**Given task**:
Rewrite the records from the first line through the line containing "tap(175, 380)", replacing "session panel" with "side panel" and leaving everything else unchanged.

**Given entries**:
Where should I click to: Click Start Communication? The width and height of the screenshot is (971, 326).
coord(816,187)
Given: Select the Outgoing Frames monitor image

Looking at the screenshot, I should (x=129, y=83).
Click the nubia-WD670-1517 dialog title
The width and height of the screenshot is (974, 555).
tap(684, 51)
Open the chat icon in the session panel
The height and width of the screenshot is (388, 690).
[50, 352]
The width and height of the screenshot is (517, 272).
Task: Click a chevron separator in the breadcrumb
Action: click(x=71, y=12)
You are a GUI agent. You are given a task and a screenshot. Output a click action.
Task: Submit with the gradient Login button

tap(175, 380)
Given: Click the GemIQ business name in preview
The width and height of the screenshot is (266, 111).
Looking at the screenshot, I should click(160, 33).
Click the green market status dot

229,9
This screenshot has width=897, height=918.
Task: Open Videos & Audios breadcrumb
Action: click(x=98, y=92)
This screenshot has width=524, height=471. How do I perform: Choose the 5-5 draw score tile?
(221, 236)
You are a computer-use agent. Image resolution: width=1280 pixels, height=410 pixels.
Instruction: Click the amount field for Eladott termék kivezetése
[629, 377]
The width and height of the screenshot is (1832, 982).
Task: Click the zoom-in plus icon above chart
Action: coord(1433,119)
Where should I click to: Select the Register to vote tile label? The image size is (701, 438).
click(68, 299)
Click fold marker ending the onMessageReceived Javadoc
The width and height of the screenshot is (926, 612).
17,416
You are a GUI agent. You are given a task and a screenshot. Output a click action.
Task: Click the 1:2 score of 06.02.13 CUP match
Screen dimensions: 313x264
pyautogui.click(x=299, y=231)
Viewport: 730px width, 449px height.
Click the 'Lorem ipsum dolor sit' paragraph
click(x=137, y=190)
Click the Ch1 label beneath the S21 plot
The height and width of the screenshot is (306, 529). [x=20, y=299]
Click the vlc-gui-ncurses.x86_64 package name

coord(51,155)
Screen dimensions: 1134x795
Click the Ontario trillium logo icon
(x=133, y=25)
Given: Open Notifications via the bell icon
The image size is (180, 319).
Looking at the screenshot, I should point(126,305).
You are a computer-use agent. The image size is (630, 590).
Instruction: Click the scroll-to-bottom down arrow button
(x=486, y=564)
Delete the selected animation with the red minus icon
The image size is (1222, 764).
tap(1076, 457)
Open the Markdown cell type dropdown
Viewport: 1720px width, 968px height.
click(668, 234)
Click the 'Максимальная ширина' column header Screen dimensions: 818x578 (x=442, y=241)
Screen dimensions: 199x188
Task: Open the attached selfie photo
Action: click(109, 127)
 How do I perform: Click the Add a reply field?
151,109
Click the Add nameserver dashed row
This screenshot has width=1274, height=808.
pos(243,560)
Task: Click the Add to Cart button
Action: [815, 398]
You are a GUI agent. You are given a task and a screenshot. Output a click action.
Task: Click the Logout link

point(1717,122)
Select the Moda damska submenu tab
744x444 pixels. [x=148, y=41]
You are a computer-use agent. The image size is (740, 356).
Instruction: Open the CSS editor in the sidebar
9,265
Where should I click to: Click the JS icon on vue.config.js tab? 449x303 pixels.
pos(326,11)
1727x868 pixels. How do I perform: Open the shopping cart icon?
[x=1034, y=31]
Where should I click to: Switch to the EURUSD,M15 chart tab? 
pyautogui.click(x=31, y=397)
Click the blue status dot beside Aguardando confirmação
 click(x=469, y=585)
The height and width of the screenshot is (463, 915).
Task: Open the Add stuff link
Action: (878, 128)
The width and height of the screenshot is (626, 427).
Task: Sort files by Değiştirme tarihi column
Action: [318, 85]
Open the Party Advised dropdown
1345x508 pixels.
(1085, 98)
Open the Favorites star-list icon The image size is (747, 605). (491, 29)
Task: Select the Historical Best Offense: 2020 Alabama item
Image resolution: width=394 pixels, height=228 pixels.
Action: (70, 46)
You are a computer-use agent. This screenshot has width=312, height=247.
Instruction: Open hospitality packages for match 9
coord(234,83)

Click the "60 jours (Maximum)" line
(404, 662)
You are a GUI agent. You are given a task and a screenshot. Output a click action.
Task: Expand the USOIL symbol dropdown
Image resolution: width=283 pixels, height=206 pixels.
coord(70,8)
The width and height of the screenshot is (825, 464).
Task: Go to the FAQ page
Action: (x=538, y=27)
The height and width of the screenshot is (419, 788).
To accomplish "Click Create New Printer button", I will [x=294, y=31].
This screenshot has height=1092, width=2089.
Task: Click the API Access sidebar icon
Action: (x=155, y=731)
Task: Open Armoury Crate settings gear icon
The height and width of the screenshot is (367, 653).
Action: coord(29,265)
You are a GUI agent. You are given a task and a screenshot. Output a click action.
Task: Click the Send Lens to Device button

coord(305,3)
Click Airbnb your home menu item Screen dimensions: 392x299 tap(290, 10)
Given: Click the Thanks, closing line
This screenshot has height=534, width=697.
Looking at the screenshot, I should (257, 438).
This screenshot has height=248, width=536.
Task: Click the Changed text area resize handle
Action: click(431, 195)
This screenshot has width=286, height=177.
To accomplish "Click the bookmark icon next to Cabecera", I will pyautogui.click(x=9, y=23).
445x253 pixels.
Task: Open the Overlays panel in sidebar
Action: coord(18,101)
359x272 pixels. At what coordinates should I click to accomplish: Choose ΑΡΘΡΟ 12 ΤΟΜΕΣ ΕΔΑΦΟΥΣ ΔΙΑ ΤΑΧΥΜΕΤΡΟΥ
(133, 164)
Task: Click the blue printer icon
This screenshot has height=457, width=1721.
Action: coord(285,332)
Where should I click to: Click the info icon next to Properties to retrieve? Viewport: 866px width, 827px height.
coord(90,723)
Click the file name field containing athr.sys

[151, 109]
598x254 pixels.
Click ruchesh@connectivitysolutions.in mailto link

**Response for this exercise**:
Where should I click to: Click Start Communication? The width and height of the screenshot is (971, 326).
coord(816,187)
Given: Select the Outgoing Frames monitor image

Looking at the screenshot, I should (x=129, y=83).
Click the nubia-WD670-1517 dialog title
The width and height of the screenshot is (974, 555).
tap(684, 51)
Open the chat icon in the side panel
The height and width of the screenshot is (388, 690).
[50, 352]
The width and height of the screenshot is (517, 272).
Task: Click a chevron separator in the breadcrumb
Action: click(x=71, y=12)
You are a GUI agent. You are given a task and a screenshot. Output a click action.
Task: Submit with the gradient Login button

tap(175, 380)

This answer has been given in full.